DO YOU ever feel like you have insufficient time within a business day to complete all of the tasks assigned? Perhaps you join the thousands of business professionals who are consumed and inundated with work overload. Most persons would admit that in their personal and professional lives, their time management and organisational skills are usually weak. Some others would argue that since time is constant and cannot be regulated or manipulated, it is not time that has to be managed but, rather, the individual.

Executives who are challenged in managing their time must remember that this lack of organisation results in low productivity and efficiency. Here are a few tips that will assist business professionals in regulating their time and talent:

  • Determine where you are wasting time. We all fall victim to time wasters that steal the time we could be using much more productively. What are your time-bandits? Do you spend too much time Face-Booking, making personal calls, idle talk with co-workers? Tracking daily plans explains how to track your activities, so you can form an accurate picture of what you actually do, the first step to effective time management.

  • Create time management goals. Remember, the focus of time management is actually changing your behaviours, not changing time. A good place to start is by eliminating your personal time-wasters, but the next step has to be disciplining yourself to change your actions through positive goal setting, one day after the next, one goal after the other. This requires the successful implementation of a time management plan. You will need to not only set your specific goals, but track them over time to see whether or not you are accomplishing them.

  • Use time management tools. Whether it is a Daily Planner or Microsoft Outlook, the first step to physically managing your time is to know where it is going now and planning how you are going to spend your time in the future.

  • Prioritise ruthlessly. Start each day with a time management session prioritising the tasks for that day and setting your performance benchmark. If you have 20 tasks for a given day, how many of them do you truly need to accomplish? Determine which are Urgent, Important, not urgent and not important.

  • Learn to delegate and/or outsource. No matter how small your business is, there’s no need for you to be a one-man band. For effective time management, you need to let other people carry some of the load. Determine what you are going to delegate and stick to the delegation plan.

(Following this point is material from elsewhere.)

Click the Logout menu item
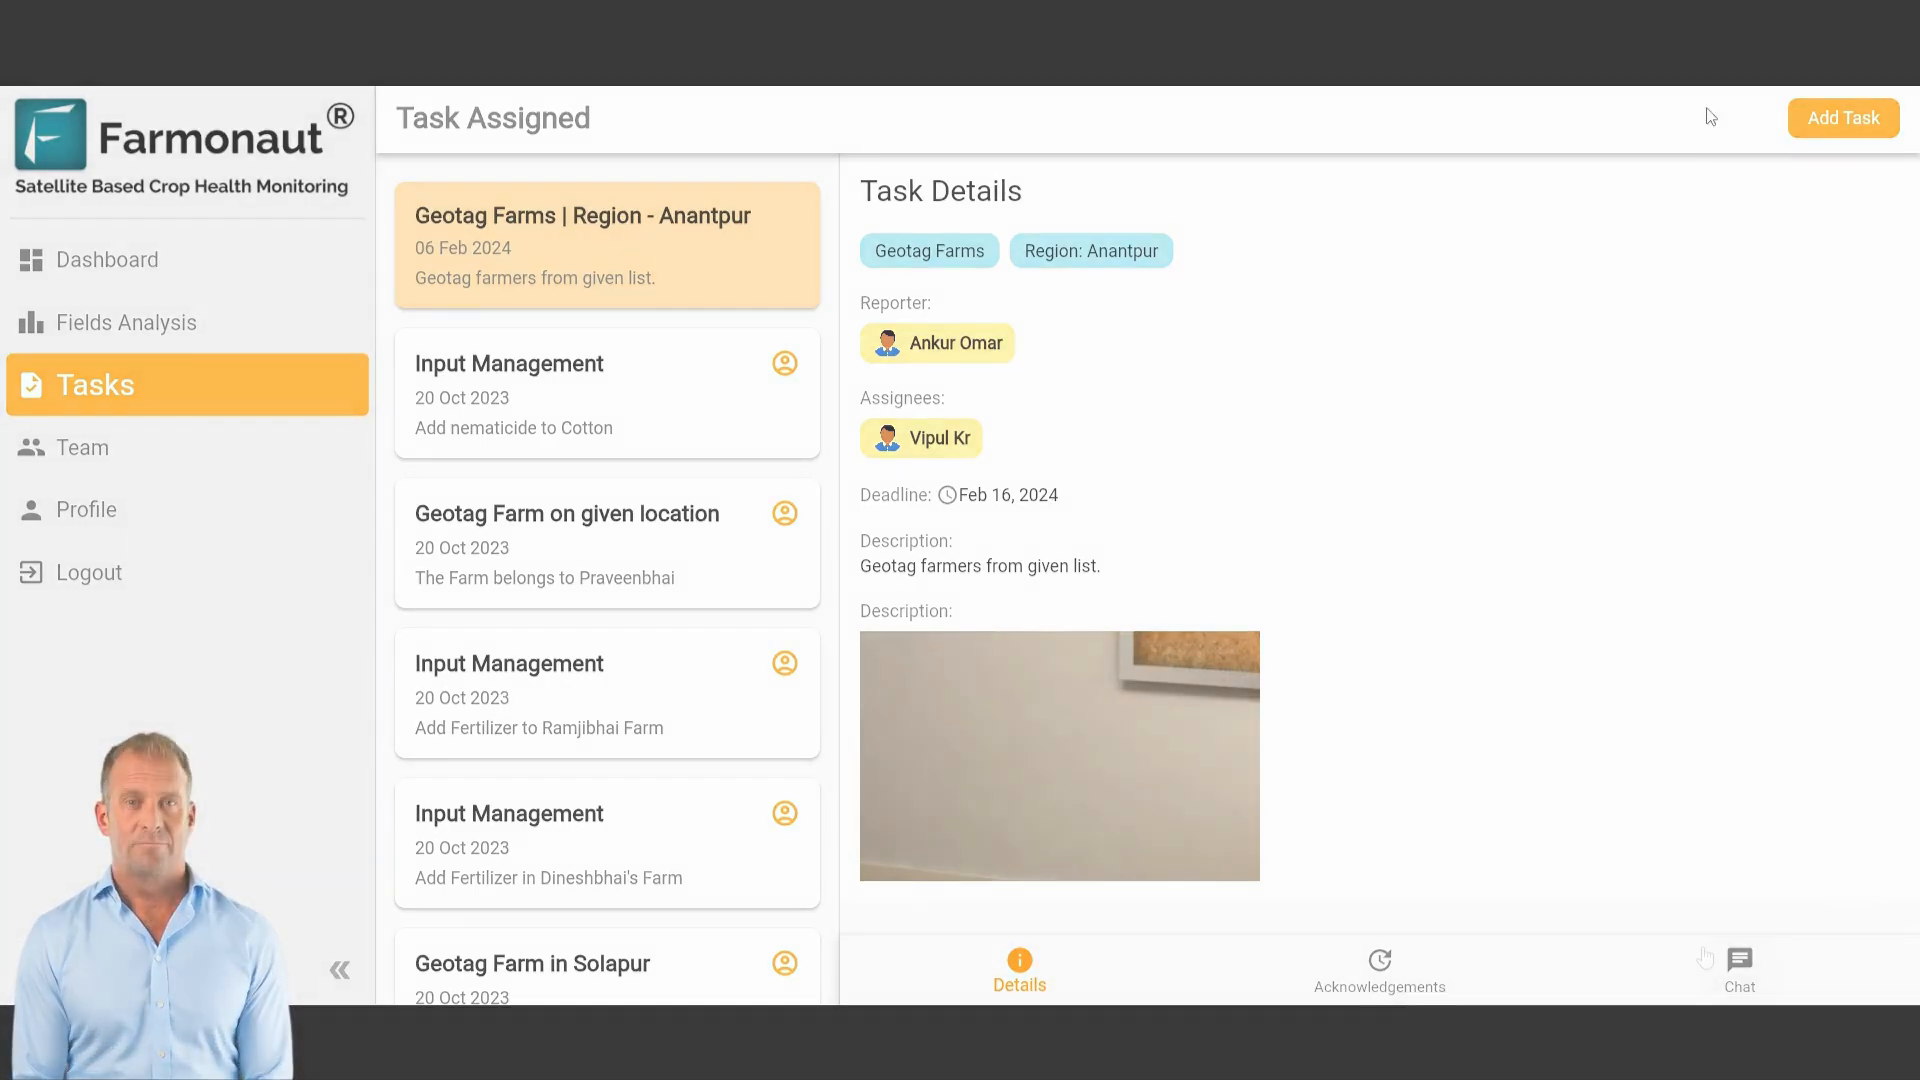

  • Establish routines and stick to them as much as possible. While crises will arise, you’ll be much more productive if you can follow routines most of the time.

  • Get in the habit of setting time limits for tasks. You could easily sit for a whole day and respond to e-mails. Or sit and write a letter perfecting it to capture exactly what you are trying to say. We have all been caught making these kinds of errors in time management. Set a limit and stick to it.

  • Be sure your systems are organised. Are you wasting a lot of time looking for files on your computer? Take the time to organise a file management system. Redo all of your operating systems that limit your ability to function efficiently.

  • Don’t waste time waiting.

  • You cannot avoid the wait at the dentist, doctors or principal’s office, but you don’t need to just sit there and twiddle your thumbs. Always take something to do with you.

Technology makes it easy to work wherever you are. Take your blackberry, Smart phone, I-Pad and work while you wait.